I think clay pebbles are at best of no real value in the bottom, and from reading on the hydraulic interface of two different mediums, water tends to resist crossing such a barrier. My current grow uses no pebbles. i'm also running both coco and soil 3 pots of each, and 2 have AIT units ( similar to airdomes ). I've only turned on the res about 3 days ago, so no real data yet.
So in your view, Autopots need and should not have their medium go through wet-dry cycles, rather the constant small incremental feedings overall keep the coco at a fairly constant moisture (with aerated water), with this the goal. Seems very plausible and likely a major or even the main benefit with Autopots. This and the remarks so far appear to presume that the coco vs. the bottom/Hydroton portion of the pot is where the root growth and activity takes place. But I haven't seen that this has been fully resolved. There has not been much related testing with Autopots reported yet.

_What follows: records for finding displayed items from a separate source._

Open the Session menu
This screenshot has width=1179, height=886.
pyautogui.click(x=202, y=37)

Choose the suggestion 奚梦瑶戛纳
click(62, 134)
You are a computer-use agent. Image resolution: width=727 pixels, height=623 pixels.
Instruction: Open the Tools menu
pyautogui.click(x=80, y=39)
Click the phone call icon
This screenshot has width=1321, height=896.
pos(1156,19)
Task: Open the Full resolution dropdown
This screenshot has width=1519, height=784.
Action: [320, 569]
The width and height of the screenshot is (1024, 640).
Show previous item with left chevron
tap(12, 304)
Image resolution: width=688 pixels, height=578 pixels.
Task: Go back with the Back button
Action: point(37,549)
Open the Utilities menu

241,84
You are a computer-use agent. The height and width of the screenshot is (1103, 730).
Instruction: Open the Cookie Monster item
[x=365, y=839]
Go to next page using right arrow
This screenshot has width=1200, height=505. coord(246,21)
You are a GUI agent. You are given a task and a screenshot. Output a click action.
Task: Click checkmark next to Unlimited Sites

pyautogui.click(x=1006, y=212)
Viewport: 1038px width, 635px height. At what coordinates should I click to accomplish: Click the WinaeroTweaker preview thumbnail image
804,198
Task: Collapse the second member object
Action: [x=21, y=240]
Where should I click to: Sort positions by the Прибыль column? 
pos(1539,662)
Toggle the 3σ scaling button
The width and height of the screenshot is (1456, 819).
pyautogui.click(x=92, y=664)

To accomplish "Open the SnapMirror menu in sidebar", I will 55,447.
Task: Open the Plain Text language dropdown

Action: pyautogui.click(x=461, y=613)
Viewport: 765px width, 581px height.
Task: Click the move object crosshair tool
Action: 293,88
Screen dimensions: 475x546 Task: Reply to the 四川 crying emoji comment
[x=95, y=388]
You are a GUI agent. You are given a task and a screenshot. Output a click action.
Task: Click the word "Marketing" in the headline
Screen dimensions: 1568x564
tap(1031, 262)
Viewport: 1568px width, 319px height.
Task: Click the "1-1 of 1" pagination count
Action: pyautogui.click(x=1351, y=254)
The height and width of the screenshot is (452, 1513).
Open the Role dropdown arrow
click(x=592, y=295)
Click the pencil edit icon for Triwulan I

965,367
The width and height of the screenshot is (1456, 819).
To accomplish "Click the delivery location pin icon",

A few questions for all Autopot users:
1) In my doing post-harvest root examination so far on a single Autopot pot (too small a sample?), nearly all of the roots were in the bottom/Hydroton portion, not in the coco. This suggests that the Hydroton layer is what we should be most concerned with, not the upper coco layer. How does this fit in (or not) with the presumption that fairly constant optimal coco dampness is what is desired, and the perhaps related presumption that the roots grow mostly in the coco?
2) Can anyone contribute any observational information on these matters? For example, has anyone else yet done a post-harvest examination of Autopot roots? Were the roots in the bottom/Hydroton and/or in the coco?
3) Would Autopots work even better if some real wet-dry feeding cycling were added? Autopots, on their own, look to do rather well at constant incremental feeding to maintain consistent media moisture/wetness. Would adding some wet-dry cycling improve the grow? For example, why not say once or twice per week close off all your valves (for a day, 2, whatever it actually takes) and let the coco do some real drying out; then turn the system back on again for say another 2 or 3 days (then off again)?